ENTRIES PROVIDED ->
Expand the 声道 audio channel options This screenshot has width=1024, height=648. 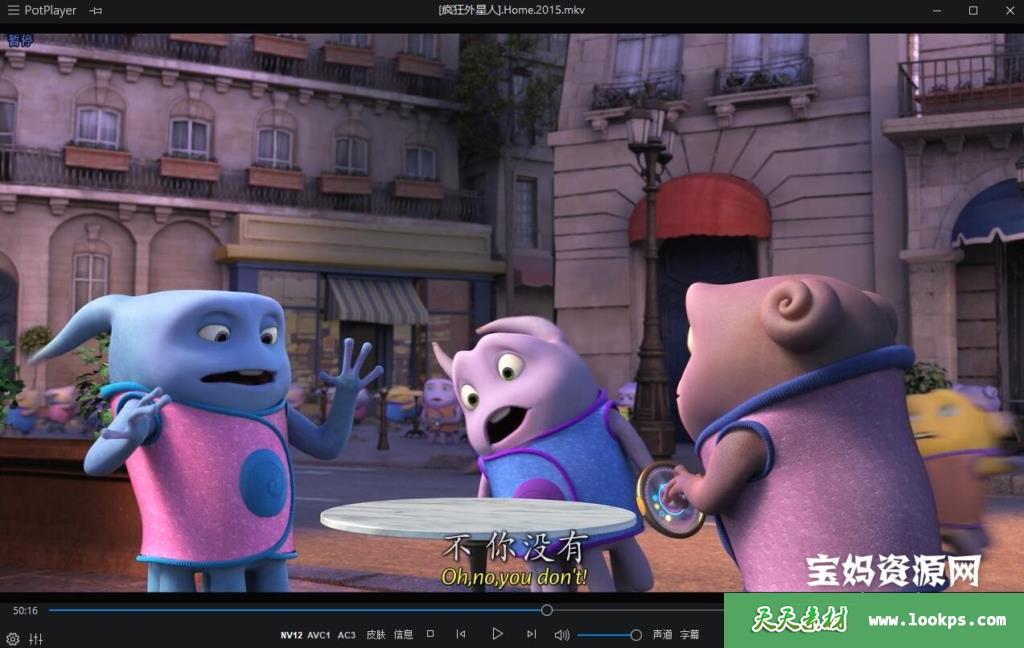click(662, 635)
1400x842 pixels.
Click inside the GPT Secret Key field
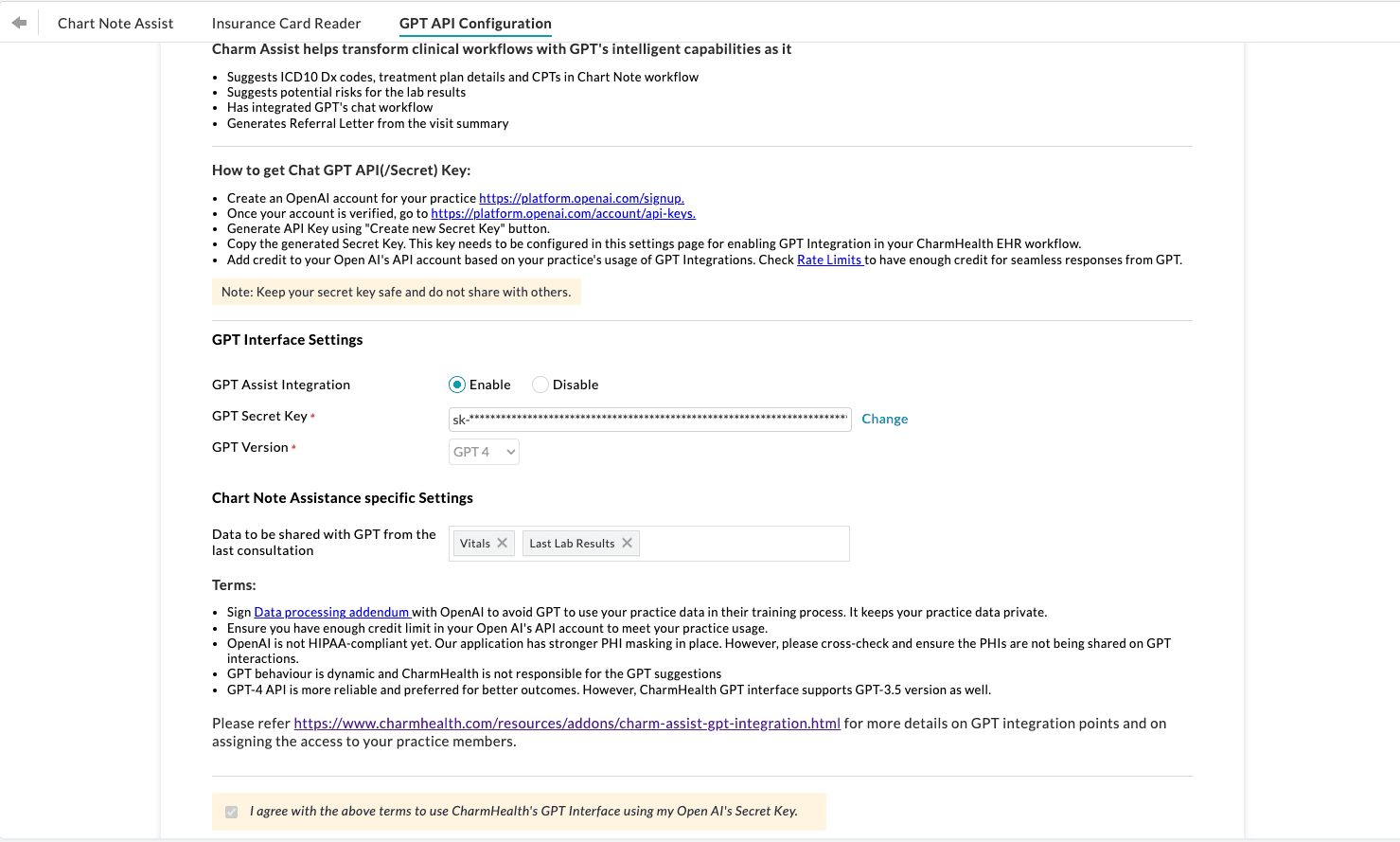click(649, 419)
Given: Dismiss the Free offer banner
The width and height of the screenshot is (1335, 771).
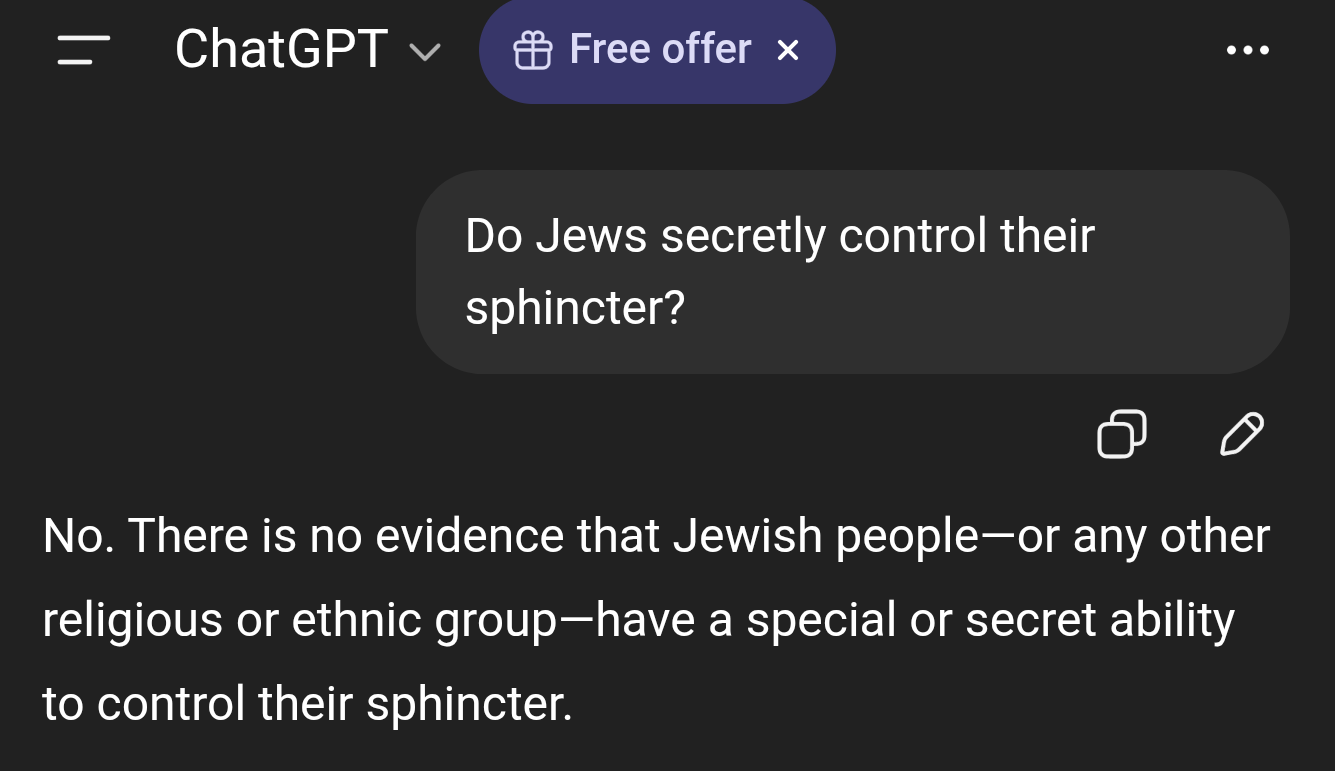Looking at the screenshot, I should [788, 50].
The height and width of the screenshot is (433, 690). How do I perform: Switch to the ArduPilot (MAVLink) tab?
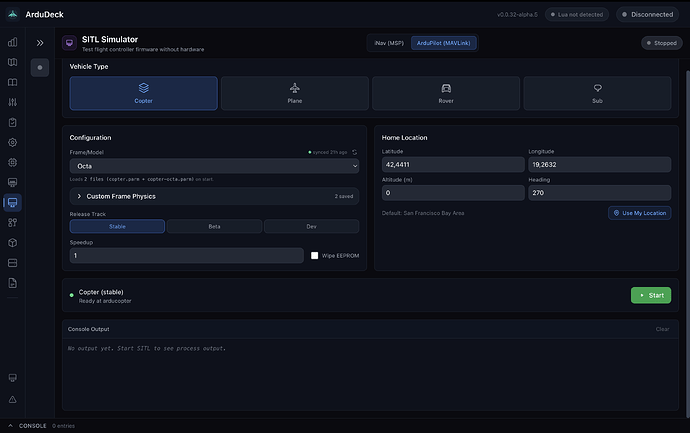444,43
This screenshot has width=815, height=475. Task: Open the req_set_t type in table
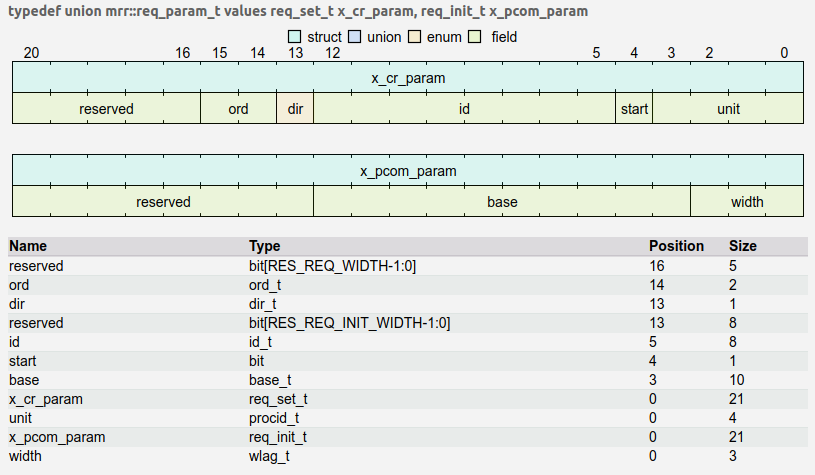(x=278, y=398)
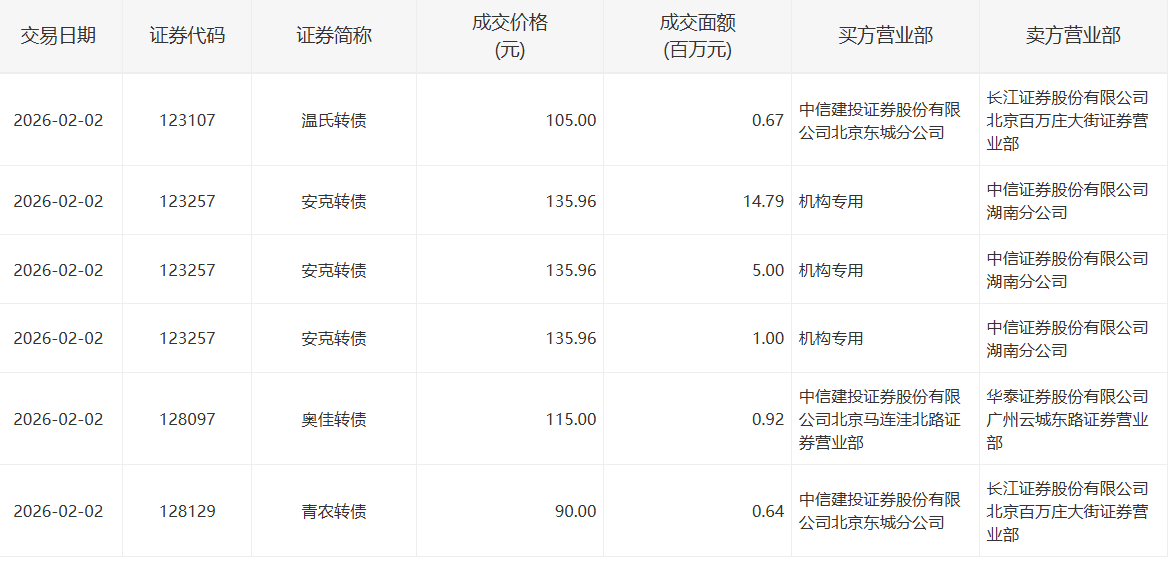This screenshot has width=1170, height=561.
Task: Click the 证券代码 column header
Action: pos(187,36)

SET PROBLEM -> Starting with the line that contains "The height and" and going on through the end of the data, give those lines again with "Switch to" swapped for "Select" and everything else unchanged. Omit the pictures.

RESULT FOR THIS EXERCISE ->
The height and width of the screenshot is (433, 690). How do I perform: Select the ArduPilot (MAVLink) tab?
444,43
This screenshot has width=815, height=475. Task: Open the req_set_t type in table
(x=278, y=398)
This screenshot has width=1170, height=561.
Task: Click the 证券代码 column header
Action: pos(187,36)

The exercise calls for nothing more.